Cloudflare Fundamentals
アカウントホームのアップデート (2025-03-26)
Cloudflare のアカウントホームがアップデートされ、複数の UI 改善が加えられました。ユーザーは自分のアカウントやプロダクトの状態をより素早く把握できるようになっています。
主な変更点として、アカウントページの読み込み速度が向上し、より直感的にナビゲーションできるようデザインが調整されています。また、アカウントごとのサービス利用状況や設定へのアクセスも簡素化され、全体的なユーザー体験が改善されています。

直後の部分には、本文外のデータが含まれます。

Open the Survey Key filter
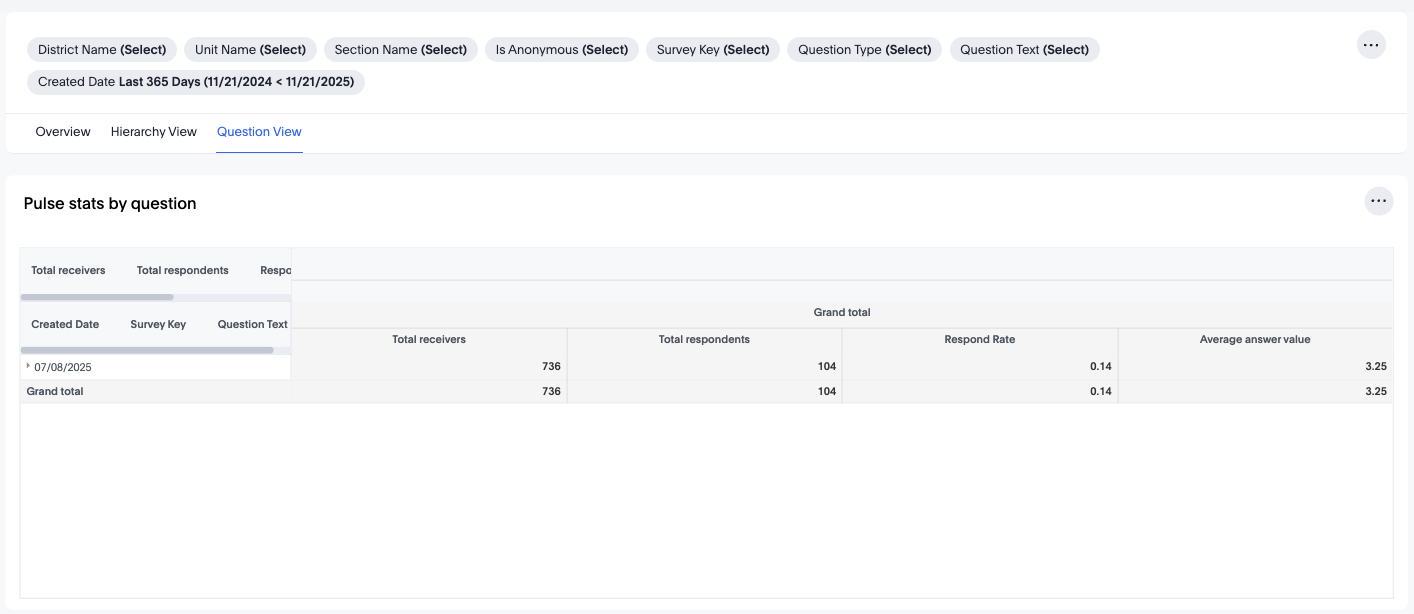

この更新は Cloudflare ダッシュボード内のすべてのユーザーに適用されています。
Radar
Radar において、エンドポイントの一貫性向上のため、以下のエンドポイントが廃止され、代替エンドポイントに切り替えられました:
-
/attacks/layer3/top/industry
→/attacks/layer3/summary/industry
-
/attacks/layer3/top/vertical
→/attacks/layer3/summary/vertical
-
/attacks/layer7/top/industry
→/attacks/layer7/summary/industry
-
/attacks/layer7/top/vertical
→/attacks/layer7/summary/vertical
さらに、新たに BGP リアルタイムルートのエンドポイントが追加されました。
DNS
DNS レコードの meta オブジェクトから、1 年以上使用されず新規レコードでは設定されなくなった 5 つのフィールドを削除されました。この変更は、完全な展開までに最大 4 週間かかる可能性があります。対象となるフィールドは、auto_added
、managed_by_apps
とそれに対応する apps_install_id
、および managed_by_argo_tunnel
とそれに対応する argo_tunnel_id
です。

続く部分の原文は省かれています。